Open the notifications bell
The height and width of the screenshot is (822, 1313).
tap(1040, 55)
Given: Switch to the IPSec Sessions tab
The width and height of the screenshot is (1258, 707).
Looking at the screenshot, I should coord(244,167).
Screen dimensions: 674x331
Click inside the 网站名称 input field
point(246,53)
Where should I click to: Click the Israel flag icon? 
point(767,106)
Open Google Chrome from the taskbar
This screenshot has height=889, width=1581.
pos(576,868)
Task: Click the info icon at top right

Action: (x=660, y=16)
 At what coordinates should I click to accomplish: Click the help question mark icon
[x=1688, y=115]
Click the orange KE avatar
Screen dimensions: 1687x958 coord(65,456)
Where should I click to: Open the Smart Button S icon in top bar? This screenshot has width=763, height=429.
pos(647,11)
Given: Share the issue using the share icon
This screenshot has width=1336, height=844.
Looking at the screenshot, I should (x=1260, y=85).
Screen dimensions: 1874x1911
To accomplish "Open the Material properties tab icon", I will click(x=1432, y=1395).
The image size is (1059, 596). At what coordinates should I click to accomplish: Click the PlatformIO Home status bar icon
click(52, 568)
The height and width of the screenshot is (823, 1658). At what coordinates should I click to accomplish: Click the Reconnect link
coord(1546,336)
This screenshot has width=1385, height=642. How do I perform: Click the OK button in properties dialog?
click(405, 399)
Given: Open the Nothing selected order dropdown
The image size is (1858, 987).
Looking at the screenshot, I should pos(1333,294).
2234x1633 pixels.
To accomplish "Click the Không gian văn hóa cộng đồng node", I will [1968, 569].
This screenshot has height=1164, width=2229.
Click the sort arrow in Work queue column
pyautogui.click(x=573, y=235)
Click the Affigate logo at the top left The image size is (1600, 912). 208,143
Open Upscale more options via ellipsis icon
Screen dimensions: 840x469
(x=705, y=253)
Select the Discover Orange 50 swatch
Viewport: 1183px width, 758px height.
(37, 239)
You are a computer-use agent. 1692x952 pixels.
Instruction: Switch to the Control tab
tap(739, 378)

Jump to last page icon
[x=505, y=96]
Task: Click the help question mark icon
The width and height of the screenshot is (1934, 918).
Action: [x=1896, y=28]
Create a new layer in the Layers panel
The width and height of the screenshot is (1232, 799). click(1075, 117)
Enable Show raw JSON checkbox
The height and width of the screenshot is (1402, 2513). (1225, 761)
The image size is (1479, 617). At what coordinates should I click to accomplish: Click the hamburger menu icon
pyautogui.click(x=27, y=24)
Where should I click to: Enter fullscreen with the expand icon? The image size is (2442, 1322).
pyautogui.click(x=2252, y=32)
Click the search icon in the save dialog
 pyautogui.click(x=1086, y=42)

## Work to be completed:
Please repeat, exactly and only, the lines from the one containing "Viewport: 1183px width, 758px height." through the last line of the records, both included.

## Response area:
Viewport: 1183px width, 758px height.
(37, 239)
You are a computer-use agent. 1692x952 pixels.
Instruction: Switch to the Control tab
tap(739, 378)

Jump to last page icon
[x=505, y=96]
Task: Click the help question mark icon
The width and height of the screenshot is (1934, 918).
Action: [x=1896, y=28]
Create a new layer in the Layers panel
The width and height of the screenshot is (1232, 799). click(1075, 117)
Enable Show raw JSON checkbox
The height and width of the screenshot is (1402, 2513). (1225, 761)
The image size is (1479, 617). At what coordinates should I click to accomplish: Click the hamburger menu icon
pyautogui.click(x=27, y=24)
Where should I click to: Enter fullscreen with the expand icon? The image size is (2442, 1322).
pyautogui.click(x=2252, y=32)
Click the search icon in the save dialog
 pyautogui.click(x=1086, y=42)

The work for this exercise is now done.